# WORK REQUIRED:
With the pictures removed, retype the lines from the one holding "Close the Market Watch panel" through the end of the records, exactly as written.
══════════════════════════════
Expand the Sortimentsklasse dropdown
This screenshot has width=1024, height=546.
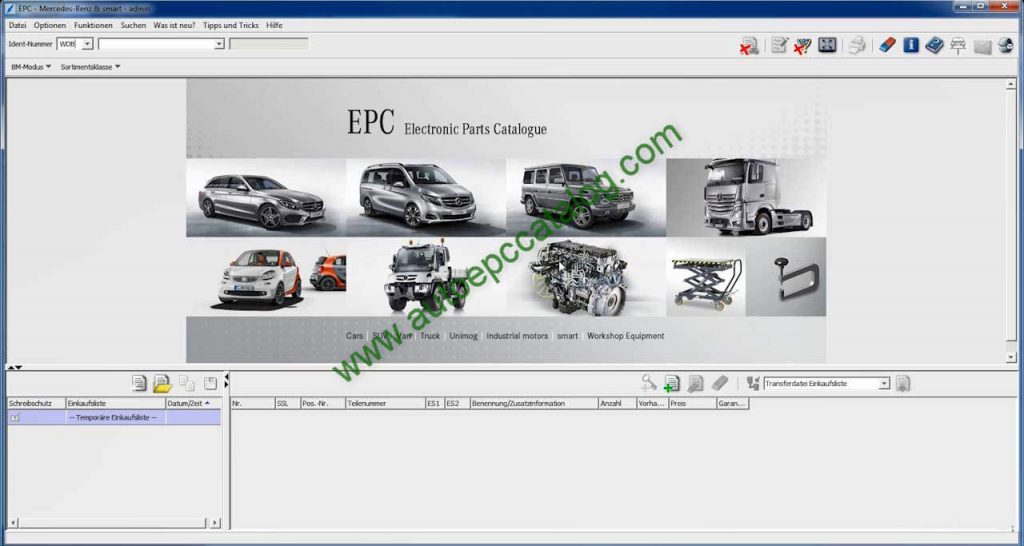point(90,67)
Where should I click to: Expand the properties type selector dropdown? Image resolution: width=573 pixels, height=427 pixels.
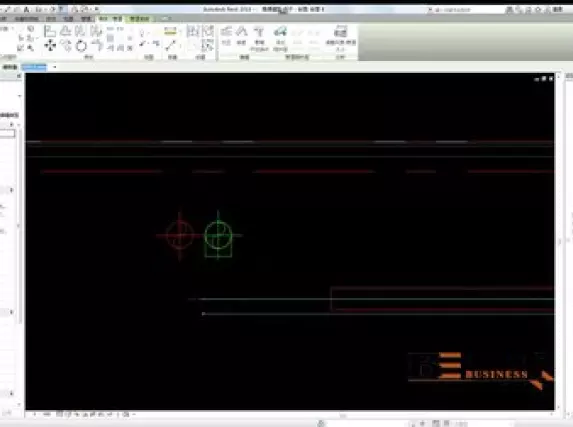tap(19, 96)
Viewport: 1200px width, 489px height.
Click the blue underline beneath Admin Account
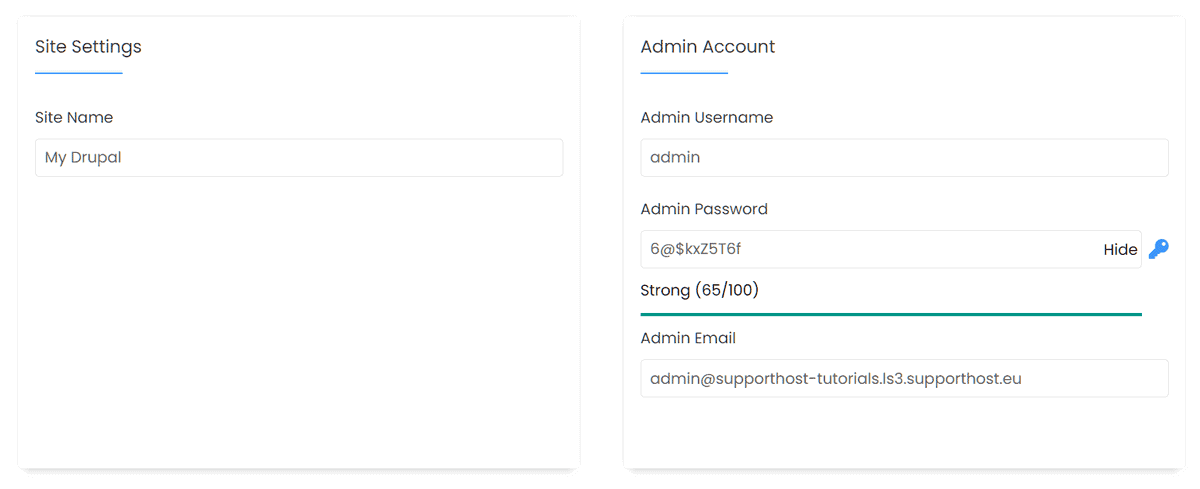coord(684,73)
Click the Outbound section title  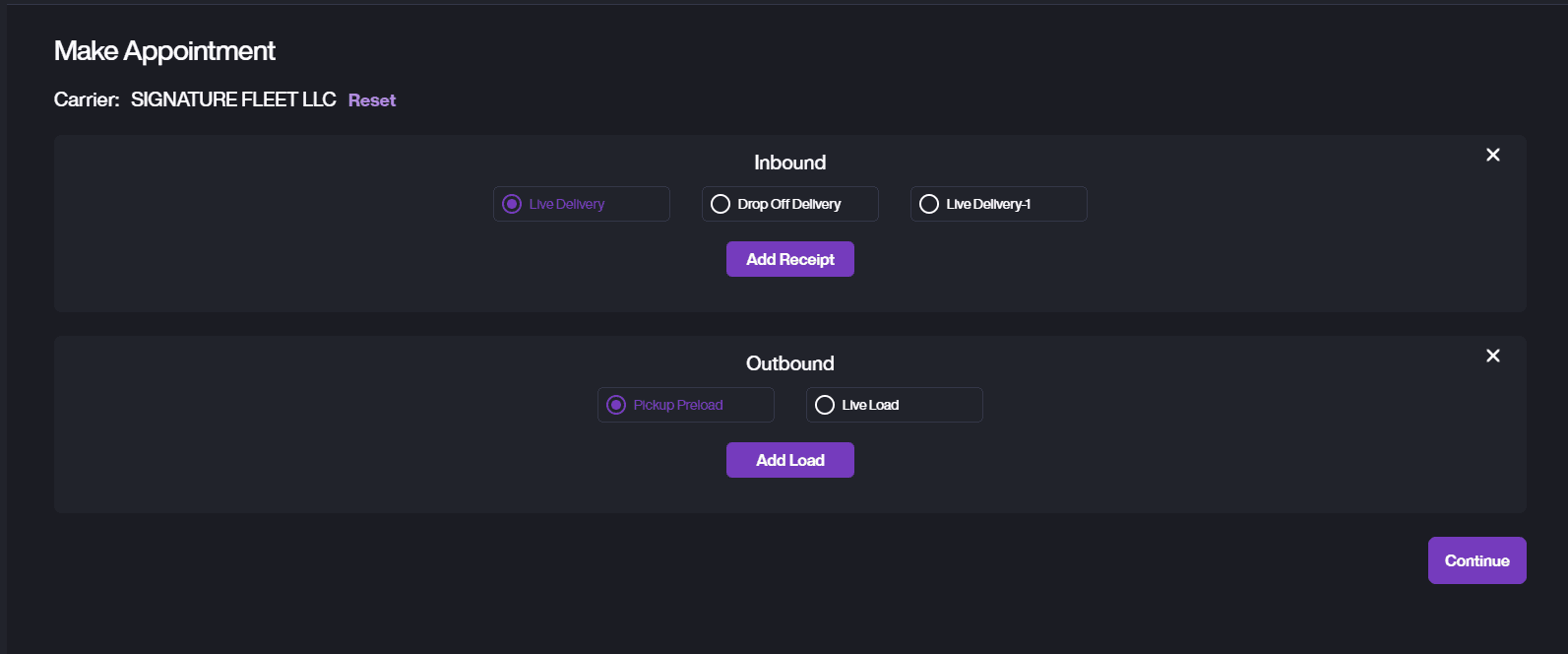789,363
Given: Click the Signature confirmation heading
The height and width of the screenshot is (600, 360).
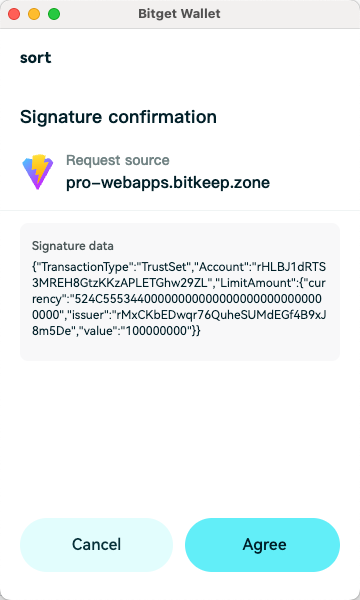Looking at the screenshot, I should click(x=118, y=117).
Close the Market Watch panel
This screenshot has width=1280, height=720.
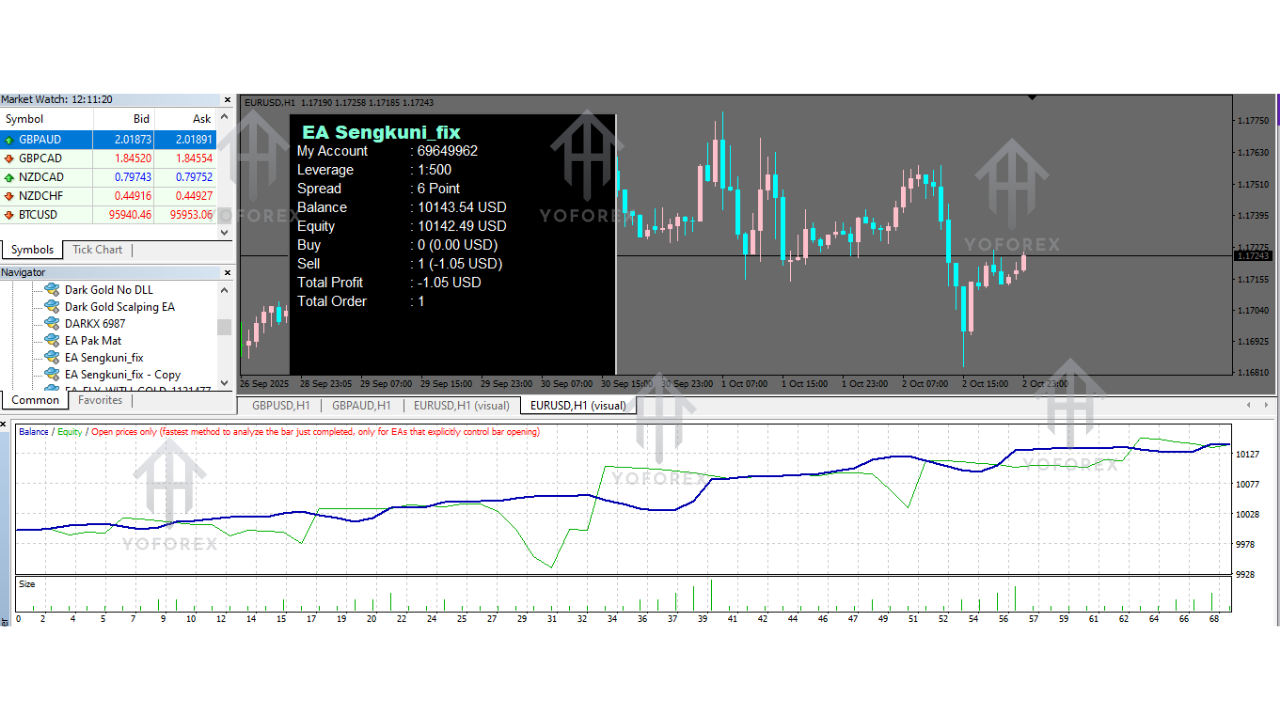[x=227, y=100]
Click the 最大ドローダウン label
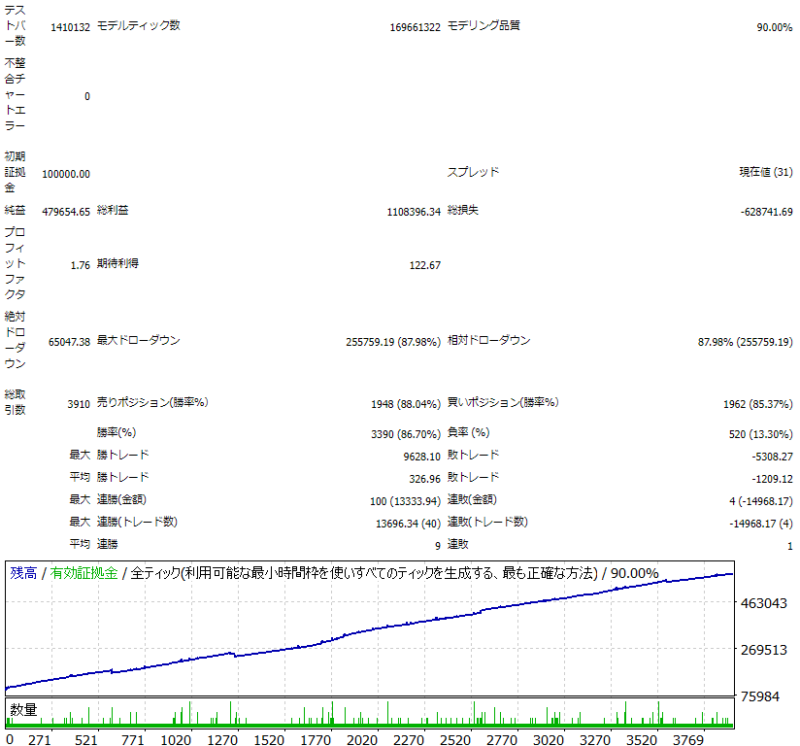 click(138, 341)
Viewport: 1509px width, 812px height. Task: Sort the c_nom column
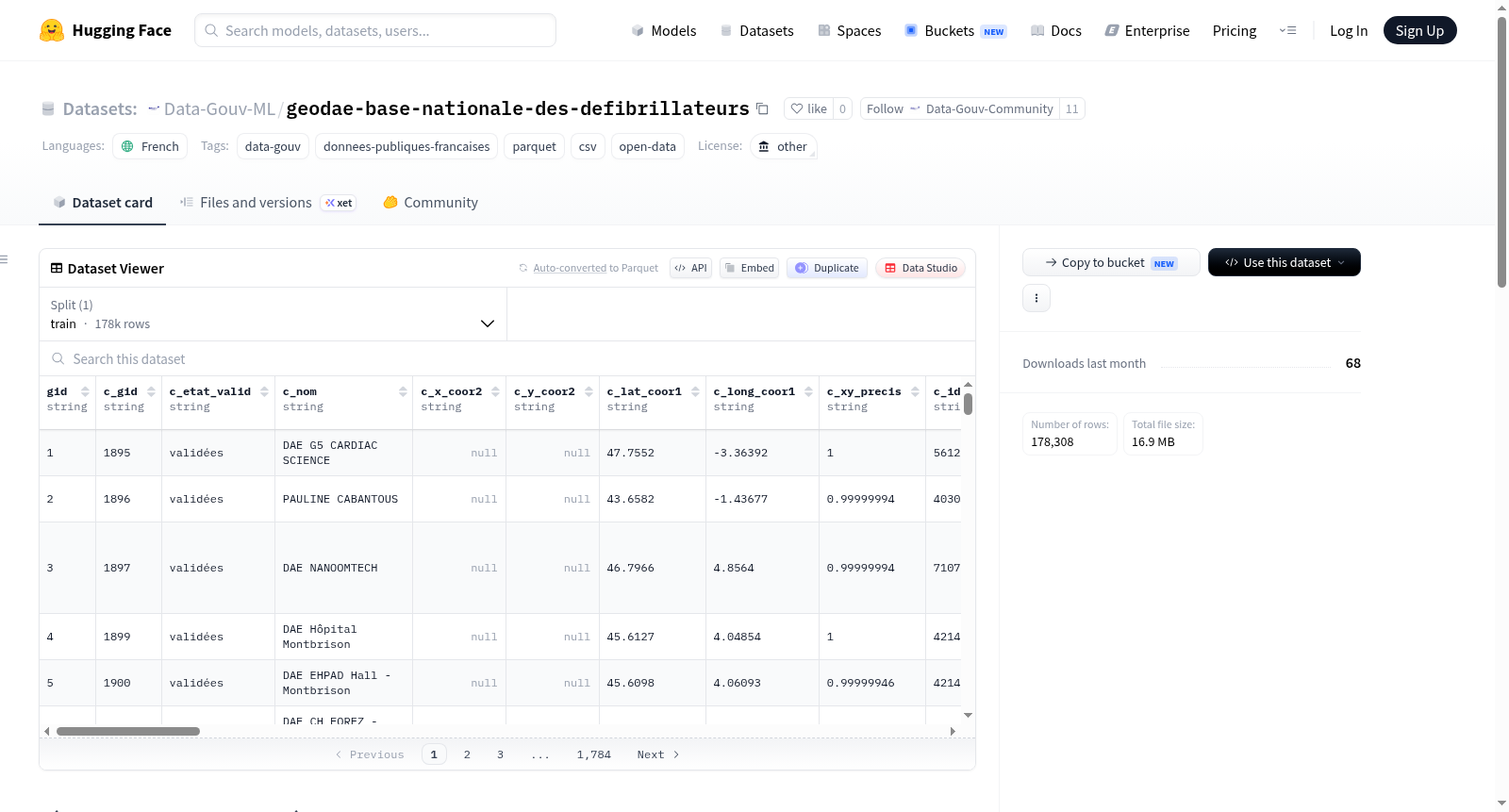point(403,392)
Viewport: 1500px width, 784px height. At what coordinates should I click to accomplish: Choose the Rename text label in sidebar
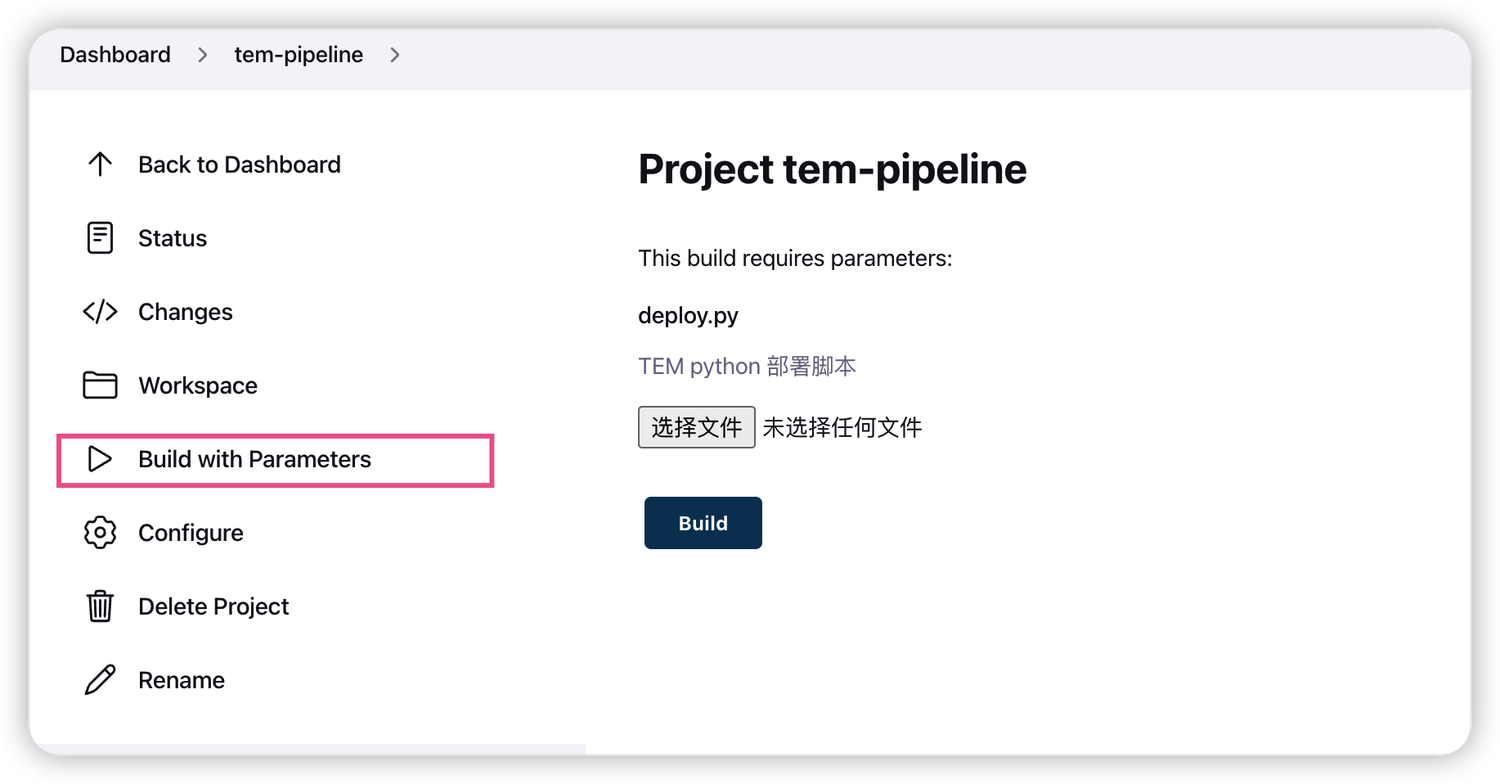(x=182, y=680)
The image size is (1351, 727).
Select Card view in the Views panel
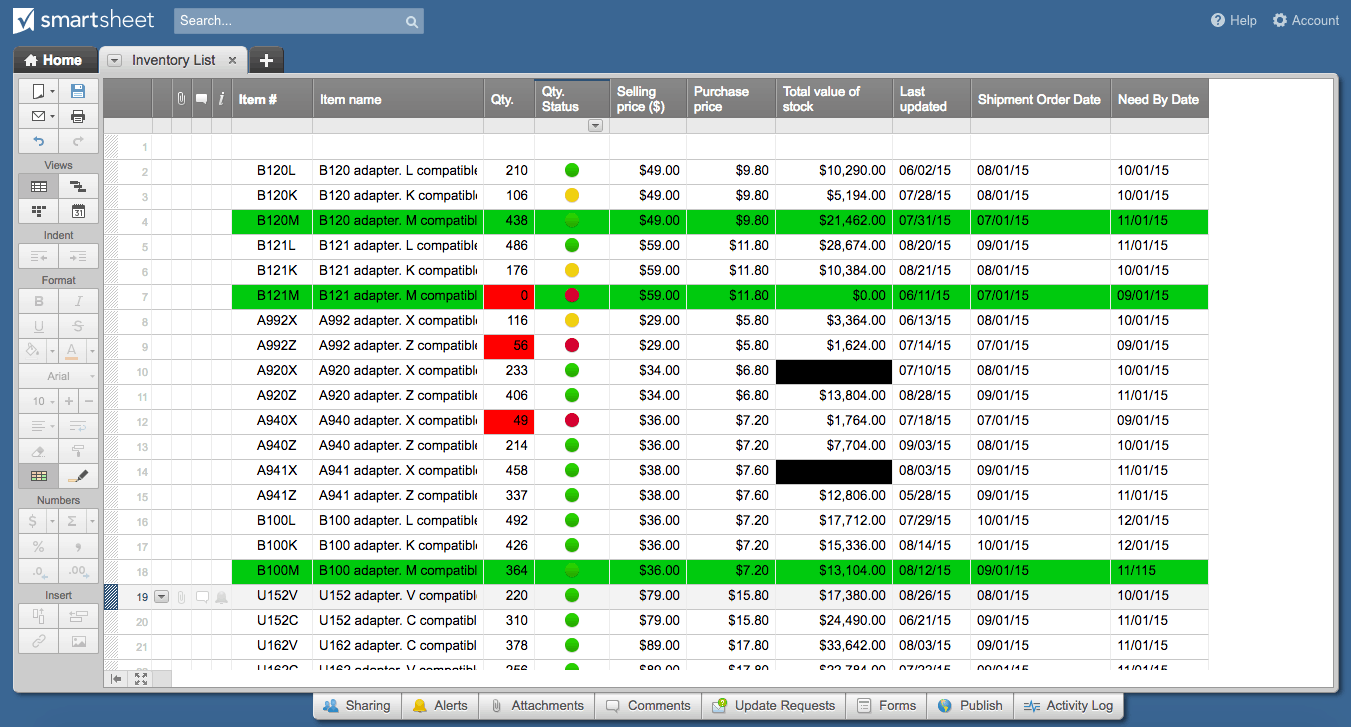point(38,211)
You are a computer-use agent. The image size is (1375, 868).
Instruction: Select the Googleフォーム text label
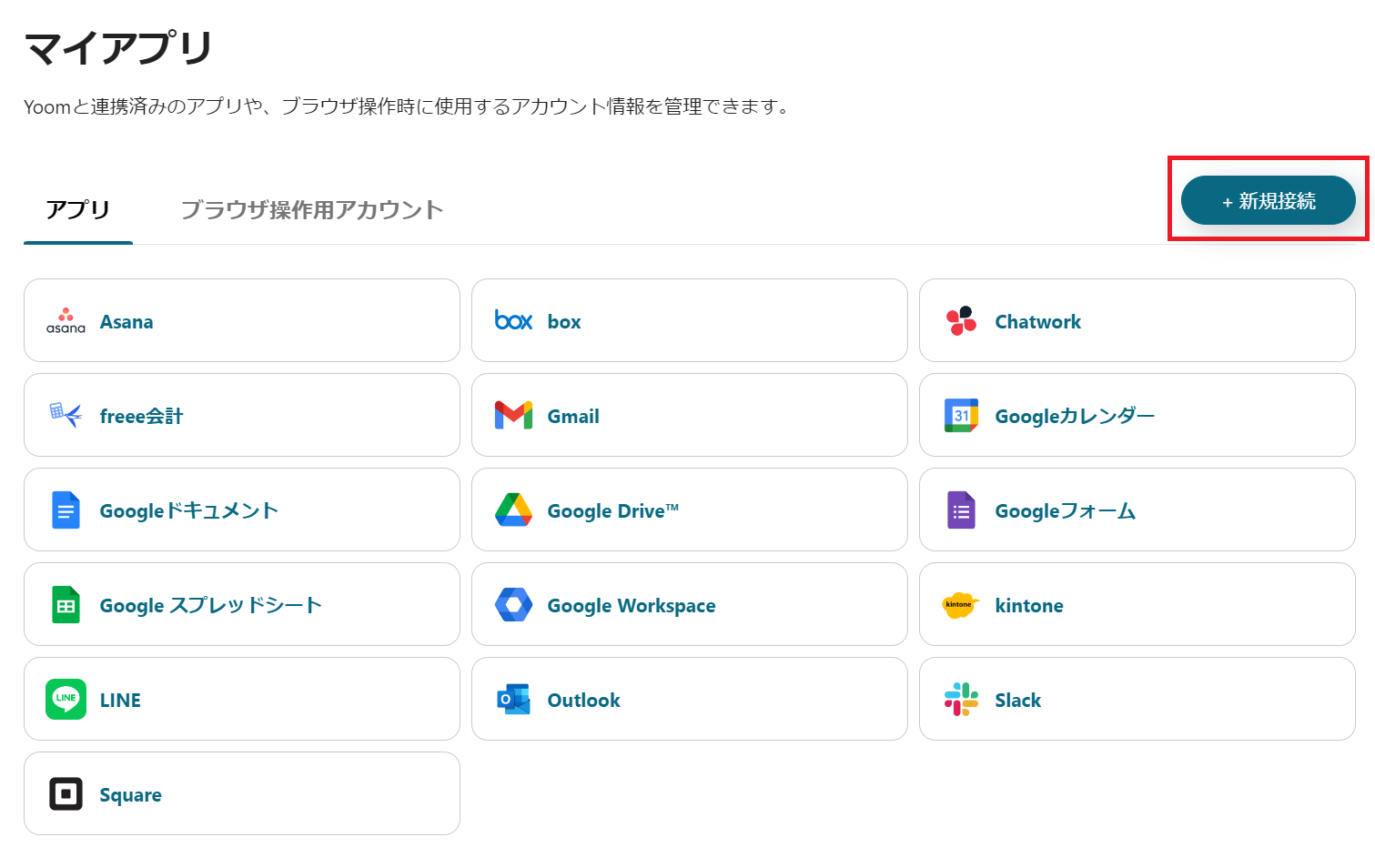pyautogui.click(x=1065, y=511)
══════════════════════════════
# EXERCISE SOLUTION:
Close the Market Watch panel
This screenshot has width=1280, height=720.
[x=227, y=100]
Click the 最大ドローダウン label
 click(138, 341)
Viewport: 1509px width, 812px height. Task: Sort the c_nom column
point(403,392)
Viewport: 1500px width, 784px height. At what coordinates should I click to accomplish: Choose the Rename text label in sidebar
(x=182, y=680)
The image size is (1351, 727).
Select Card view in the Views panel
point(38,211)
You are a computer-use agent. The image size is (1375, 868).
Instruction: Select the Googleフォーム text label
pyautogui.click(x=1065, y=511)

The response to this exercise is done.